Basketball going through hoop

As mental health companies gain more scale, power, and resources, how can we avoid losing sight of the ultimate goal — to translate these advantages into a more effective mental health system?

It is an understatement to say that the mental health landscape has dramatically changed in the last five years.

Multiple companies valued at over a billion dollars have sprung up, our workforce has seen a massive shift towards virtualization, and care is thankfully more accessible than ever. Our landscape is filled with companies growing rapidly, seemingly in a race to scale, and the road ahead appears to be one of consolidation and competition between increasingly large players.  As mental health companies gain more scale, power, and resources, how can we avoid losing sight of the ultimate goal — to translate these advantages into a more effective mental health system?

Here we could learn a lesson from the NBA’s move to add the three-point line.
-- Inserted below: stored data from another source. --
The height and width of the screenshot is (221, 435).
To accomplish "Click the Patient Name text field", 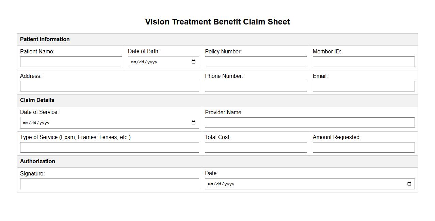I will (71, 62).
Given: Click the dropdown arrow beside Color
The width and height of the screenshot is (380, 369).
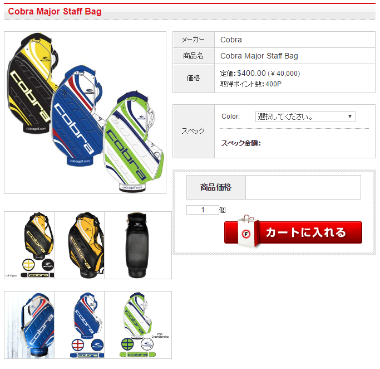Looking at the screenshot, I should pos(350,116).
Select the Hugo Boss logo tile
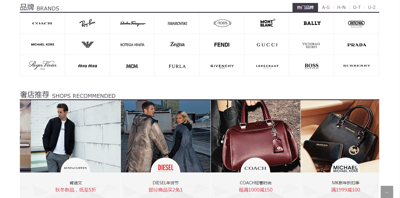The image size is (400, 198). tap(312, 66)

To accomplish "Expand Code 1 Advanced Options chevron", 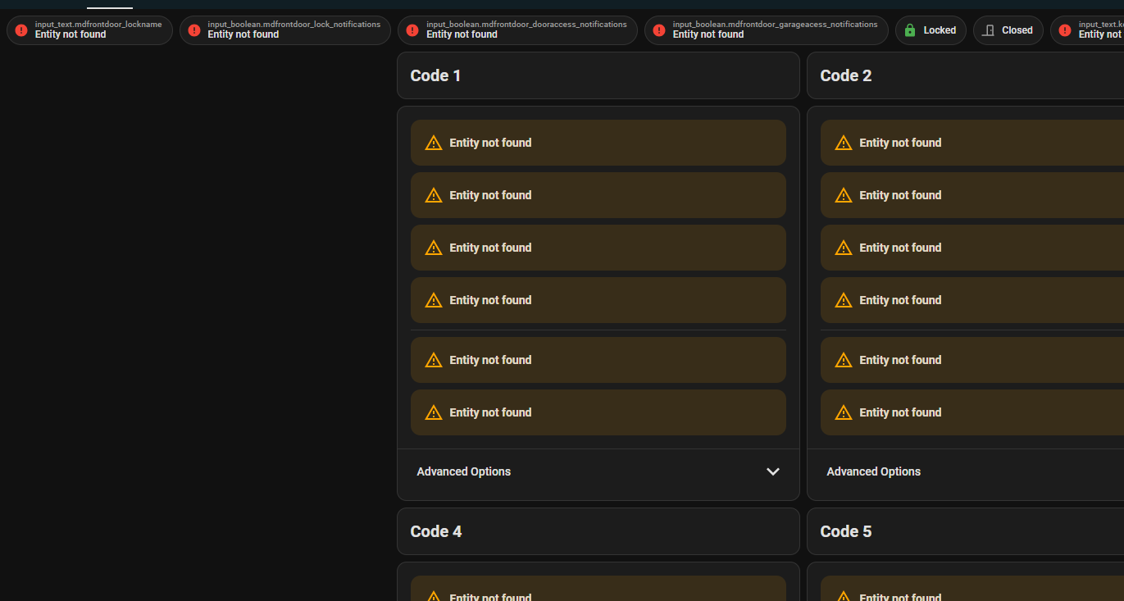I will [x=772, y=471].
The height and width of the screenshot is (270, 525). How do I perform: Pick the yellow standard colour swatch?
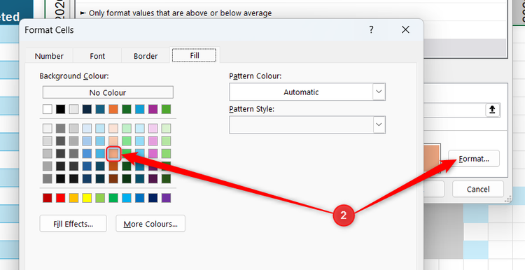click(87, 198)
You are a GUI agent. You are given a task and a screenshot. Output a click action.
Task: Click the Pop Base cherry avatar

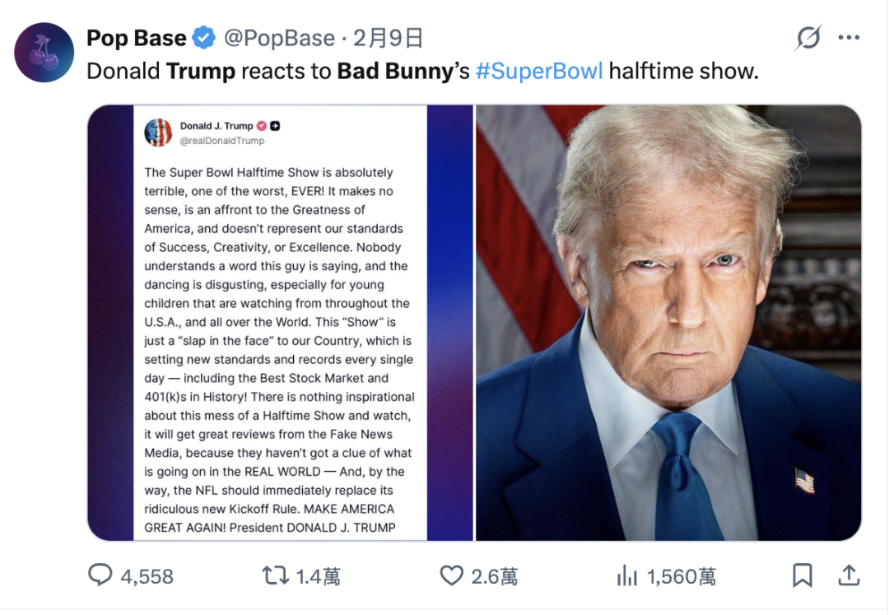tap(44, 52)
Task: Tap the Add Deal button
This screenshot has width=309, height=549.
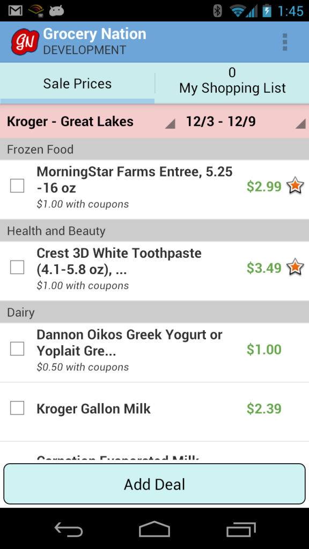Action: tap(155, 484)
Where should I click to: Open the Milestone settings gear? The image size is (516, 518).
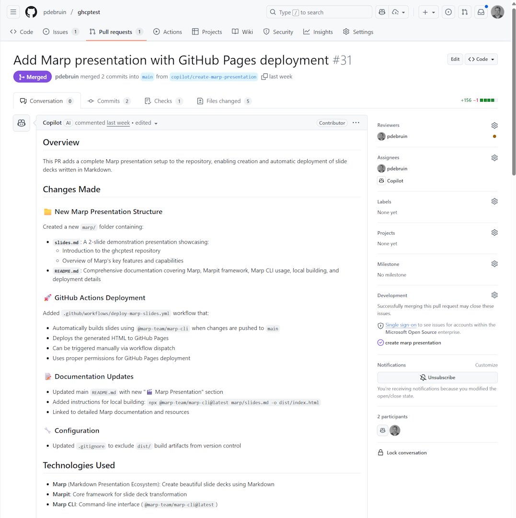coord(494,263)

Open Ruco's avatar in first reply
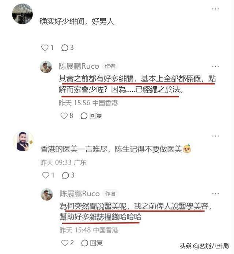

In 1979, the NBA was a Goliath’s game, dominated by people who were 7 feet tall. From 1960 to 1979, 10 of the scoring champions were 7-footers and the majority of championship teams were built around centers. After a game is played thousands of times, competition points it in a certain direction — in this case, rewarding the tallest players who can shoot without fear of being blocked. A Goliath’s game, in my opinion, is no fun to watch — just pass the ball to the 7-footer and watch them do their thing. We appreciate the skill, but it’s hard to love a game where the little guy has no chance.

The NBA apparently agreed because in 1979, to make the game more exciting, it made a small change to the basis of competition: It introduced the three-point line for shooting from a farther distance. At first, nothing changed. Less than 1% of total shots made were three-pointers in the 1980 season. But over the next 30 years, the addition of a three-point line accelerated innovations in the way the game was played, things like pick-and-rolls, off-ball screens, stepback jumpers, and quick release shot techniques.  

As a result, it became possible for smaller, less bouncy players like Steph Curry to score in ways that were not initially thought possible. In 2022, 15% of shots made in the NBA were three-pointers. And the bottom line for the NBA? More exciting games and soaring popularity for the league. 

A seemingly small change to the basis of competition, combined with time and the power of innovation, can change the whole game. Human ingenuity is the most powerful resource we have, if only we let it thrive — in basketball, in healthcare, and in any industry. 

Octave has been a relatively small player in the mental health industry, but we’re working to make a real impact — not by growing to be the biggest, but by fundamentally rethinking what drives the industry and how to better align interests so we can all move forward. We have pioneered value-based care in mental health, measuring outcomes in relationships with large payers for the last four years and served tens of thousands of patients already.

As a former healthcare venture investor and then head of strategy at One Medical, I experienced firsthand the rollout of value-based care in the primary care sector. Ultimately, what I witnessed was too many misaligned incentives between payers and providers, a check-the-box mentality applied to value, and rewarding of questionable outcomes measurement. Today, the sector still has a long way to go in truly delivering effective primary care.  

In doing this work then and at Octave, I’ve come to conclude that we will not be successful alone. In order for us to really achieve our mission of providing more effective mental health care to more people, we in this space need to start thinking collaboratively, to advocate for shared interests and build shared infrastructure. For example, we believe that advocating for technology interoperability, common standards in outcomes measurement, and policy change will take shared action, not just smart competition. We will be meeting with leaders across the mental health landscape to help work on these common agenda items.

The recognition and demand for care is there, but there are still too many barriers to getting that care to people in the right way, at the right time. I hope that if we collectively can make the systemic changes as small and palatable as possible, we just might be able to change the way the game is played.

Sandeep Acharya is the co-founder and CEO of Octave, a modern mental health practice that’s creating a new standard for care delivery that’s both high-quality and accessible. With in-person and virtual clinics, Octave provides personalized, evidence-based therapy while pioneering relationships with payers to make care more affordable through insurance. 

A veteran in healthcare strategy and investing, Acharya previously led strategy at One Medical, responsible for launching and scaling several new services and overseeing the growth of its employer business to over 1,000 companies. Before One Medical, he was an investor, operator and consultant in the healthcare, retail, and technology sectors at Bain & Co, Bain Capital & Insight Venture Partners. Sandeep holds degrees in computer science and business from Wharton and Harvard Business School, where he was a Baker Scholar. In 2015, he was spotlighted on LinkedIn’s Next Wave of top professionals 35 and under.